Stellungnahme des Bundesrates
La sécurité des patients est une priorité du Conseil fédéral. C'est pourquoi il oeuvre avec détermination en faveur de l'intégration dans le droit suisse de la réglementation européenne sur les dispositifs médicaux. Avec le message adopté par le Conseil fédéral le 30 novembre 2018 et relatif à la nouvelle réglementation sur les dispositifs médicaux, la sécurité et la qualité de ces derniers seront également améliorées en Suisse. La révision s'appuie étroitement sur les nouveaux règlements de l'Union européenne et devrait entrer en vigueur comme dans l'Union en mai 2020.
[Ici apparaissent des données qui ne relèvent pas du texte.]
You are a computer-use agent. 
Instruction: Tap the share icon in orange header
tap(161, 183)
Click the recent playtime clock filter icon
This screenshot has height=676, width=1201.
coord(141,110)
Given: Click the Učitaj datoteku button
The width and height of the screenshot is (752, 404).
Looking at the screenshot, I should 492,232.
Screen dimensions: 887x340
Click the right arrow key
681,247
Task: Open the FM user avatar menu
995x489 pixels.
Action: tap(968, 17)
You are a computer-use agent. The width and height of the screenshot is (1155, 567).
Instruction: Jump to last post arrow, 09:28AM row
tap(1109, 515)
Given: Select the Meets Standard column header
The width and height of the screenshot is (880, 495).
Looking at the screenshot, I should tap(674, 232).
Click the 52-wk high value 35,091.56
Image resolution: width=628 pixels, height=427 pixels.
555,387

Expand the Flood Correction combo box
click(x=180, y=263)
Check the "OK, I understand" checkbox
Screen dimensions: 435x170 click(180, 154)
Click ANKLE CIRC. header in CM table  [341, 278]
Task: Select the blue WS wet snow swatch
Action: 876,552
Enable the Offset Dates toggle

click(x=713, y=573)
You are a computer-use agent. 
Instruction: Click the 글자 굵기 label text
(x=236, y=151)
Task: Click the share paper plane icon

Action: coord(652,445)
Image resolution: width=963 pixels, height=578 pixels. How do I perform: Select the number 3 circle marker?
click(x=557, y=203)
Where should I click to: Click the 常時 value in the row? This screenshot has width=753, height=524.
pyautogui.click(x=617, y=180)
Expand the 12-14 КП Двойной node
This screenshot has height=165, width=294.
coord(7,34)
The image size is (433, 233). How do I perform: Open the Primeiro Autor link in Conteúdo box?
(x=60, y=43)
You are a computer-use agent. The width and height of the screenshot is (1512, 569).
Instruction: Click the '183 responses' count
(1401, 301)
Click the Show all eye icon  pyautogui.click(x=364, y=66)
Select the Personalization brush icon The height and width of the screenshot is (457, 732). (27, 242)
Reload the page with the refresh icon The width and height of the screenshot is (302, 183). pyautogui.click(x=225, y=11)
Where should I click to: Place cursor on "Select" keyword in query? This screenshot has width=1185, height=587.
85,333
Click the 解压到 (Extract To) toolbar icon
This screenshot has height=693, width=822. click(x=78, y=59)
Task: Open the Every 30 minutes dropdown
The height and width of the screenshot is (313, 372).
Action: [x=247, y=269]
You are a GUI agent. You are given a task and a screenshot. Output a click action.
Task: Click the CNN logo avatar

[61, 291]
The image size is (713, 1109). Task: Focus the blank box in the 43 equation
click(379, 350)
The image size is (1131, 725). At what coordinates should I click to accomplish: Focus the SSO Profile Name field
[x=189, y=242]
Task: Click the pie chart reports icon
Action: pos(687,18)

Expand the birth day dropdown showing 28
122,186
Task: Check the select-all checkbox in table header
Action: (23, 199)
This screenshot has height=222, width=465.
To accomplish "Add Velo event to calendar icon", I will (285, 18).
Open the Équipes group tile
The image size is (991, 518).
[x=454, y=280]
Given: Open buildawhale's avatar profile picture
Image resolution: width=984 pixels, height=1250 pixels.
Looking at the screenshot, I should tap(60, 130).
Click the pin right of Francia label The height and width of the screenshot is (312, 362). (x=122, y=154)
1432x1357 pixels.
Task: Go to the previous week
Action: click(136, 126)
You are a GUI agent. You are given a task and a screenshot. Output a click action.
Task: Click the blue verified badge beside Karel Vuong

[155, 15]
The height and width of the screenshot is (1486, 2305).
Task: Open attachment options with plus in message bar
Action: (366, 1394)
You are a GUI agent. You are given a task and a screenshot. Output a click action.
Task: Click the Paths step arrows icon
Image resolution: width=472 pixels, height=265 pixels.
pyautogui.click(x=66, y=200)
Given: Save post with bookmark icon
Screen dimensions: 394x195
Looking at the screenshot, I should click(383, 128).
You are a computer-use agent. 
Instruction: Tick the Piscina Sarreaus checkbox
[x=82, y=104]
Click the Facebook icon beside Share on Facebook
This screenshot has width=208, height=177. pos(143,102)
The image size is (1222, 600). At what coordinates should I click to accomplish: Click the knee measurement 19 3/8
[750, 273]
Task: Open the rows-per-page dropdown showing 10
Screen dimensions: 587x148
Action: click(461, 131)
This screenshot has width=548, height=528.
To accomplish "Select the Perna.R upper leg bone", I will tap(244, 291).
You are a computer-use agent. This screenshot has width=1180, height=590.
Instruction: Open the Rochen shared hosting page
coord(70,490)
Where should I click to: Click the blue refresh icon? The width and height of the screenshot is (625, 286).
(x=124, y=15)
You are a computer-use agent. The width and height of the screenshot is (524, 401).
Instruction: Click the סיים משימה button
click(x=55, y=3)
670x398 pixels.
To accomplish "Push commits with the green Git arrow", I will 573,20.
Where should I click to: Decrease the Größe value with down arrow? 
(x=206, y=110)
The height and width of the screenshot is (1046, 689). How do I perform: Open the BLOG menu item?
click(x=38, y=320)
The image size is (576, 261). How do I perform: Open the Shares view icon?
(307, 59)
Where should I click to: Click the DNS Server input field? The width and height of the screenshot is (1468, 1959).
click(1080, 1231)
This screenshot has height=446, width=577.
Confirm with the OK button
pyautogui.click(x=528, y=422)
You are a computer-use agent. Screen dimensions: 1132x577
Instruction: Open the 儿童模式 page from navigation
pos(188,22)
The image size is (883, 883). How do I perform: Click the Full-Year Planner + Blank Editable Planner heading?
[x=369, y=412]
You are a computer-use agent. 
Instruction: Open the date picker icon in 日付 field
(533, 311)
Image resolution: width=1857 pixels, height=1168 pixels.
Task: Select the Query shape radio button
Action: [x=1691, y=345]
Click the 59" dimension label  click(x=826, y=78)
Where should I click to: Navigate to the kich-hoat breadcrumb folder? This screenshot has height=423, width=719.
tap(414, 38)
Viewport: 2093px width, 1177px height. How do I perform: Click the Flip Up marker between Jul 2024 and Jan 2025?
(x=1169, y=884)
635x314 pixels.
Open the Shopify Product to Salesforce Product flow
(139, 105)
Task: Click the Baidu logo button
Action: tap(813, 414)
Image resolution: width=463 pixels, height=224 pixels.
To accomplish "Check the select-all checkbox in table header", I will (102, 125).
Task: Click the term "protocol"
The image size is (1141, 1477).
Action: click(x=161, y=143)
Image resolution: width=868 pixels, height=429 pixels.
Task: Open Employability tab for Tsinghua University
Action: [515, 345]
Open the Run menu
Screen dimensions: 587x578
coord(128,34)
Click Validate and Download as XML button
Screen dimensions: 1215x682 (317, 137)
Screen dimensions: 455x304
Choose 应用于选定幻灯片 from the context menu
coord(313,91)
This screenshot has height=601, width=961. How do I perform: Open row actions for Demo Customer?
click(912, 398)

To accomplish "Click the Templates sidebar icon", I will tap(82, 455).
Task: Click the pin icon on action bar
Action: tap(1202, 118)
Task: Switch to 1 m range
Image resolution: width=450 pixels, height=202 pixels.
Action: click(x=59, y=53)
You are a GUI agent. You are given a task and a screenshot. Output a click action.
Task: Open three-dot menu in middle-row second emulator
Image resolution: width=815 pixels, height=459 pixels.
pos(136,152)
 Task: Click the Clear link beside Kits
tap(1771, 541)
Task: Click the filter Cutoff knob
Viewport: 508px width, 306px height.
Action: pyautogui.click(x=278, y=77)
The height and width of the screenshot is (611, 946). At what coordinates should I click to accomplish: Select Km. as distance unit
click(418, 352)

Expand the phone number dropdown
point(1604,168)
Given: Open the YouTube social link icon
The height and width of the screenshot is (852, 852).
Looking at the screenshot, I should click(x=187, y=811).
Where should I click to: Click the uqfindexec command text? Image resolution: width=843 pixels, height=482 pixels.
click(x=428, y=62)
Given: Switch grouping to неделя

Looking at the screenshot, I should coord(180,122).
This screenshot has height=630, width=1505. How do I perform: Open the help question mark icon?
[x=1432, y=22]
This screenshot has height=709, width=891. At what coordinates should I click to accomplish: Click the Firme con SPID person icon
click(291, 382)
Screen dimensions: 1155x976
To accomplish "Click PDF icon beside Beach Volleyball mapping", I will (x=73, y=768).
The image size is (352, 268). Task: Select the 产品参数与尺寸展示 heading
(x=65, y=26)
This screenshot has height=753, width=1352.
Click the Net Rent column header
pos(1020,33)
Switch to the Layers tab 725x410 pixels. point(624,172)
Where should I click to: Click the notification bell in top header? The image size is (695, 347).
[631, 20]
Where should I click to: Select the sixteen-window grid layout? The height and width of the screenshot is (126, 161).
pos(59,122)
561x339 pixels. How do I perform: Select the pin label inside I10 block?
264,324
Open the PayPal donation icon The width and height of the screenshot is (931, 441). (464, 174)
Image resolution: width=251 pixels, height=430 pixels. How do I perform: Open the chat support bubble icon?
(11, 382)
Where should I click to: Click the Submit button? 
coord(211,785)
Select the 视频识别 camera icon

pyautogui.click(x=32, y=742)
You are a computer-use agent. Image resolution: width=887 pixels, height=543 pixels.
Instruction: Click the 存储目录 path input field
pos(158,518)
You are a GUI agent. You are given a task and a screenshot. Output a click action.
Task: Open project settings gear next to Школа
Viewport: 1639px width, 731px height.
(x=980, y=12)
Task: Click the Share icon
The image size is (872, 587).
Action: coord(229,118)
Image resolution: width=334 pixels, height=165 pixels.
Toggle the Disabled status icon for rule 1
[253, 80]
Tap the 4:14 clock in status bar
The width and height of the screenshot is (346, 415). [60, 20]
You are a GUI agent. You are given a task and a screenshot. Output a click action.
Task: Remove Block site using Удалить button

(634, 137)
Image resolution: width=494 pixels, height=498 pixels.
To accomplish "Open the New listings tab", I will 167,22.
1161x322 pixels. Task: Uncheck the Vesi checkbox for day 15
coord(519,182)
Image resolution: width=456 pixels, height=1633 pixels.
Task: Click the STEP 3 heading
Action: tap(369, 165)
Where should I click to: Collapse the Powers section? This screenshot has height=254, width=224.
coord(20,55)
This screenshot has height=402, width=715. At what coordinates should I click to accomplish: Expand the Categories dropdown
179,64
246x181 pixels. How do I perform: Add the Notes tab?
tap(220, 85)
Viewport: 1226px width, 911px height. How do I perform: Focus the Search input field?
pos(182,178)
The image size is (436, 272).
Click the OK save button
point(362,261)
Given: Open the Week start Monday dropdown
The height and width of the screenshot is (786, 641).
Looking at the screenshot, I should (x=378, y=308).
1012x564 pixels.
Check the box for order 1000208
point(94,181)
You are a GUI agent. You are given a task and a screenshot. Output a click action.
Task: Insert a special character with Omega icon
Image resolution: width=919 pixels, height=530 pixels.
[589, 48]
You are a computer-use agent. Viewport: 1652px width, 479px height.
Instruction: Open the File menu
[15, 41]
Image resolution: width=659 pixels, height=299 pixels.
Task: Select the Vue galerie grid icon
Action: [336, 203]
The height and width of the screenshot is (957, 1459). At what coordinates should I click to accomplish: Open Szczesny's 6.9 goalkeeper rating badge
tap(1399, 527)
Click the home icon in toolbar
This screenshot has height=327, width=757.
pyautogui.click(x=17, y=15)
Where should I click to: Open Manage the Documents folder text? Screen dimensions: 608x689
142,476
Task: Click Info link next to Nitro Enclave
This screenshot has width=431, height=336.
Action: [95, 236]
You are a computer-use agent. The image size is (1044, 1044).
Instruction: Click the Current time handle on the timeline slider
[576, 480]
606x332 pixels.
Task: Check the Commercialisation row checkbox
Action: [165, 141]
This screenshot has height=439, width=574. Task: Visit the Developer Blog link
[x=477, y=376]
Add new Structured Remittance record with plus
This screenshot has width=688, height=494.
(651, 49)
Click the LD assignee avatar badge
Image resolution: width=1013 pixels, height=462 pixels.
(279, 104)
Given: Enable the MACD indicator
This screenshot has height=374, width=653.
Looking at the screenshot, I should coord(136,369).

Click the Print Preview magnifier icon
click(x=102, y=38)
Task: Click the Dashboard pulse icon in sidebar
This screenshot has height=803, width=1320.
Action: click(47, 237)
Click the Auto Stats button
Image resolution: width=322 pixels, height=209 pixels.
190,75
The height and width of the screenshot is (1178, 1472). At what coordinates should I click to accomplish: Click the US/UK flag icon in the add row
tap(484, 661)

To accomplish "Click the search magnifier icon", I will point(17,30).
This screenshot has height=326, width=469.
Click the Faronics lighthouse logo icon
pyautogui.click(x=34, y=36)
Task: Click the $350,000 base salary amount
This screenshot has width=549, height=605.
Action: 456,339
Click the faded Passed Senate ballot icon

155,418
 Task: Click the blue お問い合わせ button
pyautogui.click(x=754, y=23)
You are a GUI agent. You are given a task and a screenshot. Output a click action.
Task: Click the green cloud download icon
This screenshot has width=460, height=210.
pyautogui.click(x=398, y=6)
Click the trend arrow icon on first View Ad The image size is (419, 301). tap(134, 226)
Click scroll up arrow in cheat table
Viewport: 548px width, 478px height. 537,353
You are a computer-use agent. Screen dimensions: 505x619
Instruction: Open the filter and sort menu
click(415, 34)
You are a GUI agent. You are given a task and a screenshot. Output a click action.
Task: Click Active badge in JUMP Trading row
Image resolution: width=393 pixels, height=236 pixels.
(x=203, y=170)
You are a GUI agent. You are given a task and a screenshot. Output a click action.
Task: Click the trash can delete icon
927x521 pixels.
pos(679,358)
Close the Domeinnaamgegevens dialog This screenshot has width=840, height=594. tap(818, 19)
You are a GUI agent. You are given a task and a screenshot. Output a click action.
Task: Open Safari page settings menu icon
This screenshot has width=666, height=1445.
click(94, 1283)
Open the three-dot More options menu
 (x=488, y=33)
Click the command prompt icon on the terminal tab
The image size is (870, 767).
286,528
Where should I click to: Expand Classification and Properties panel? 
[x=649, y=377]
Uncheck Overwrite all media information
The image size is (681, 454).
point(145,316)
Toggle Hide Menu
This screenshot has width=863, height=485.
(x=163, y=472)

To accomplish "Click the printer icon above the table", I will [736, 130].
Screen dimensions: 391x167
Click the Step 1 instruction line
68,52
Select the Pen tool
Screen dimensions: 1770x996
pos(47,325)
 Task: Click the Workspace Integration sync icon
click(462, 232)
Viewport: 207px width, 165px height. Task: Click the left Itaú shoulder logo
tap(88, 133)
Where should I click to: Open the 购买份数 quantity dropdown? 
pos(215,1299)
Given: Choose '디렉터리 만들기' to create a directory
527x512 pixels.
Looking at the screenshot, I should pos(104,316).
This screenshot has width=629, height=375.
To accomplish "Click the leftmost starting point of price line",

Ainsi, les exigences relatives aux données cliniques sont renforcées, que ce soit au moment de la mise sur le marché ou tout au long de la surveillance ultérieure. Quant aux organismes d'évaluation de la conformité (OEC), qui examinent les documents remis par le fabricant et certifient ensuite les produits, ils devront à l'avenir exiger une évaluation clinique (dossier avec des études, recherches bibliographiques, etc.) pour tous les dispositifs médicaux présentant un niveau de risque élevé (par ex. implants). L'analyse de ces documents sera effectuée par des experts indépendants qui justifient de l'expertise technique requise. De plus, pour garantir une qualification uniforme des OEC, ils ne pourront obtenir d'autorisation qu'après inspection et audit préalables par des équipes d'inspecteurs internationaux. Swissmedic sera également partie prenante à ces contrôles.
Swissmedic est l'autorité compétente en matière de surveillance du marché des dispositifs médicaux. Afin que l'institut puisse assumer les tâches supplémentaires qui lui sont assignées par la nouvelle réglementation, une augmentation de ses ressources est donc prévue.